[Opening RECORD SET section]

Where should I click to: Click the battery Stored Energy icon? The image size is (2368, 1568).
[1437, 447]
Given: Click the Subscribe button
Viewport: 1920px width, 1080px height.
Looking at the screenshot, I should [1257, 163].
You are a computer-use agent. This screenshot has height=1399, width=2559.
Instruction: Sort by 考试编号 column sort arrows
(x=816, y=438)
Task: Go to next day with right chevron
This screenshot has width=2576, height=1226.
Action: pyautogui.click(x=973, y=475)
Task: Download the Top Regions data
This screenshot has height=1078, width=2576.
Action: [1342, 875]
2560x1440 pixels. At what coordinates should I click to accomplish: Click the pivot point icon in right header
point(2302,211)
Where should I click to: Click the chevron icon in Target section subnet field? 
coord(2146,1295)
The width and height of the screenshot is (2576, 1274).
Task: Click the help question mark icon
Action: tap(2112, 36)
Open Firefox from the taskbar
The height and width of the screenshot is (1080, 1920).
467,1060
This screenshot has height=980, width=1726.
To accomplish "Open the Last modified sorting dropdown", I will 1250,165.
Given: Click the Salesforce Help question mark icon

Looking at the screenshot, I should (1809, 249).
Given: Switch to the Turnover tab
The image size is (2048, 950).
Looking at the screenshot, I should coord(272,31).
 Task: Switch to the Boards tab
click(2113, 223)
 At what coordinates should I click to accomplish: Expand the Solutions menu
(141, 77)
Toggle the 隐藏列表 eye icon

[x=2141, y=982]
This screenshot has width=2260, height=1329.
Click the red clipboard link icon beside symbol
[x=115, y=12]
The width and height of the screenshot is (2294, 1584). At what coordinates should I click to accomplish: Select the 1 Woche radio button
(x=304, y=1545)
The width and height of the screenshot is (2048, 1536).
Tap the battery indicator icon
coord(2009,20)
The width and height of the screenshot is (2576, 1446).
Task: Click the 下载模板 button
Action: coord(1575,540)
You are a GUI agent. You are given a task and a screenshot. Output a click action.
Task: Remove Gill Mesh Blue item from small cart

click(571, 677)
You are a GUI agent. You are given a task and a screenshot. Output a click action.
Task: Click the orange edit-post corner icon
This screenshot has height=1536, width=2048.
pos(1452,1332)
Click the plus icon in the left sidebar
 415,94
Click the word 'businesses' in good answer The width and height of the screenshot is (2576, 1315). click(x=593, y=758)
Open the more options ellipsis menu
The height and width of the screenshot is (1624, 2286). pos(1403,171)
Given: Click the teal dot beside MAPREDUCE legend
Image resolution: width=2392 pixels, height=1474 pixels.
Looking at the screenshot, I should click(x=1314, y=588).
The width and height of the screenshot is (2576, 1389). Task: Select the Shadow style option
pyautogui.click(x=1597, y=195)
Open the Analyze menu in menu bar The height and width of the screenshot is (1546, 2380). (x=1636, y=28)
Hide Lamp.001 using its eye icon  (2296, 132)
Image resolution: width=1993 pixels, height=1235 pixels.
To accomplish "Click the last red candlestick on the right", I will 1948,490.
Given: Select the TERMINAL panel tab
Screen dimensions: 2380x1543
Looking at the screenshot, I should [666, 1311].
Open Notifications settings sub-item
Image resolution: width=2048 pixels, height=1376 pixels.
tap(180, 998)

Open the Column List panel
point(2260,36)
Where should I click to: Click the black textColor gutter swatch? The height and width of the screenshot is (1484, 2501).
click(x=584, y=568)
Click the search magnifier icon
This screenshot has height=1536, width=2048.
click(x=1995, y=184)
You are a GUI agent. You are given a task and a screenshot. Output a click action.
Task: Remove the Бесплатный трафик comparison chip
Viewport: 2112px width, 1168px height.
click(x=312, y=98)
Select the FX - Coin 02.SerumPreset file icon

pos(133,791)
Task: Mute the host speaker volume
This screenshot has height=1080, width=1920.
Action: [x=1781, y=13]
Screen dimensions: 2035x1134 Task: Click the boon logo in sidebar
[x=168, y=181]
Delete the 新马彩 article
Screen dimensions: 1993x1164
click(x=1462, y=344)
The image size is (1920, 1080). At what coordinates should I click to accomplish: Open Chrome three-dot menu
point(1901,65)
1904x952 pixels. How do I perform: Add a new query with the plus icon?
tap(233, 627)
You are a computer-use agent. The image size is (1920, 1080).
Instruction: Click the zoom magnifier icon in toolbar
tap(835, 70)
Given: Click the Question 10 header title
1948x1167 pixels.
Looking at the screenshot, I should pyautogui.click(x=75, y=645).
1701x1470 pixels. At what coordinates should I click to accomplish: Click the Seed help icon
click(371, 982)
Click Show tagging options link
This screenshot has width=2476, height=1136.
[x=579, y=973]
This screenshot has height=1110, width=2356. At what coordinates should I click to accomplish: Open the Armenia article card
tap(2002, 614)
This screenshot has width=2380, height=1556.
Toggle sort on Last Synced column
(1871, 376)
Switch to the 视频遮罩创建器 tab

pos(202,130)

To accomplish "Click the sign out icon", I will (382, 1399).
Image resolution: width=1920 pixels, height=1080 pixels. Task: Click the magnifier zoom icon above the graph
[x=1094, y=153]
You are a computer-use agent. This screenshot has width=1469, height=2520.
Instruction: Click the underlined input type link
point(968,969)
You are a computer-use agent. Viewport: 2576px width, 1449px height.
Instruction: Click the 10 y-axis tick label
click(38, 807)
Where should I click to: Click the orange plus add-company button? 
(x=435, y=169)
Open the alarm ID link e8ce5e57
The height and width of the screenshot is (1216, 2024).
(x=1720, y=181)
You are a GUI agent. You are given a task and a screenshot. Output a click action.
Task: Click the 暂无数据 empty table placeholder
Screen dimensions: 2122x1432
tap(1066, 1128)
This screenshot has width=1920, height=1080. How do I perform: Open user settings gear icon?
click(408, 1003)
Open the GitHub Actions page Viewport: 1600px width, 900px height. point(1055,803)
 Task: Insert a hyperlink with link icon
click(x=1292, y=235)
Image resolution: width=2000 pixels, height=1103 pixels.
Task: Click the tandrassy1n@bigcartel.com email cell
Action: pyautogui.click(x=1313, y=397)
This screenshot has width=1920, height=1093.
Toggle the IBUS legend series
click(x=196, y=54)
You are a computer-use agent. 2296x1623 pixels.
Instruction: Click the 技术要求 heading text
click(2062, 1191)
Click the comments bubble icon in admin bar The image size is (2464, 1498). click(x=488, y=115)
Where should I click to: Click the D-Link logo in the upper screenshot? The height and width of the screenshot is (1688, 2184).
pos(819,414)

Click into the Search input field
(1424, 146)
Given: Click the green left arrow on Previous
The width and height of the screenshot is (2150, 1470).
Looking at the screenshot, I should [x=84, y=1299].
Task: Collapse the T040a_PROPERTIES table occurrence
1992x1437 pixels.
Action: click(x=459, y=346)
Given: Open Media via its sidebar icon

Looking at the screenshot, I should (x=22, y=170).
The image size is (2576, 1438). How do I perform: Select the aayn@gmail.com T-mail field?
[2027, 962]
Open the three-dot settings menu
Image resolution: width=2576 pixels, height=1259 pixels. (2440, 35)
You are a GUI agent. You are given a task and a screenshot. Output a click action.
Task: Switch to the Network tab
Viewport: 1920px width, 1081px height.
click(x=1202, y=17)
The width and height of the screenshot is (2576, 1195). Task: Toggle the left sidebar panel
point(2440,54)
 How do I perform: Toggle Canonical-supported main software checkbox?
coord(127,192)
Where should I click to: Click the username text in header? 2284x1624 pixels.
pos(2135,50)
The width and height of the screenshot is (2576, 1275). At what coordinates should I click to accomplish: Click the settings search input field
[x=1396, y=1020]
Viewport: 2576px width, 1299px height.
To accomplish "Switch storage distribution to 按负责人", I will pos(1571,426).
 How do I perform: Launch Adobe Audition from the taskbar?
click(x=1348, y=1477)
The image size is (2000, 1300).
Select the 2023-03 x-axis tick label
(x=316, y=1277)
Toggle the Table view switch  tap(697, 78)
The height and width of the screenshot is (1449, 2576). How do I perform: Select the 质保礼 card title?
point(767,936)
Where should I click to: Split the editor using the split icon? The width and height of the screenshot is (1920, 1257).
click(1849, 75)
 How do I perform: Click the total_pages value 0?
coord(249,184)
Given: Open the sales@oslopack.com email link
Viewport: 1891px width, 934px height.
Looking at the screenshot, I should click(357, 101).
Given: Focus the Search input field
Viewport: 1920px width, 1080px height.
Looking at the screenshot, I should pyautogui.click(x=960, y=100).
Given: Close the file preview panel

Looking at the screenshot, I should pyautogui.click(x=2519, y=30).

[Closing RECORD SET section]

## WHAT YOU NEED TO DO:
Once a line of the records is found to contain "will", copy it out.

## RESULT:
To accomplish "Open the Last modified sorting dropdown", I will 1250,165.
To accomplish "Click the last red candlestick on the right", I will 1948,490.
To accomplish "Click the sign out icon", I will (382, 1399).
To accomplish "Switch storage distribution to 按负责人", I will pos(1571,426).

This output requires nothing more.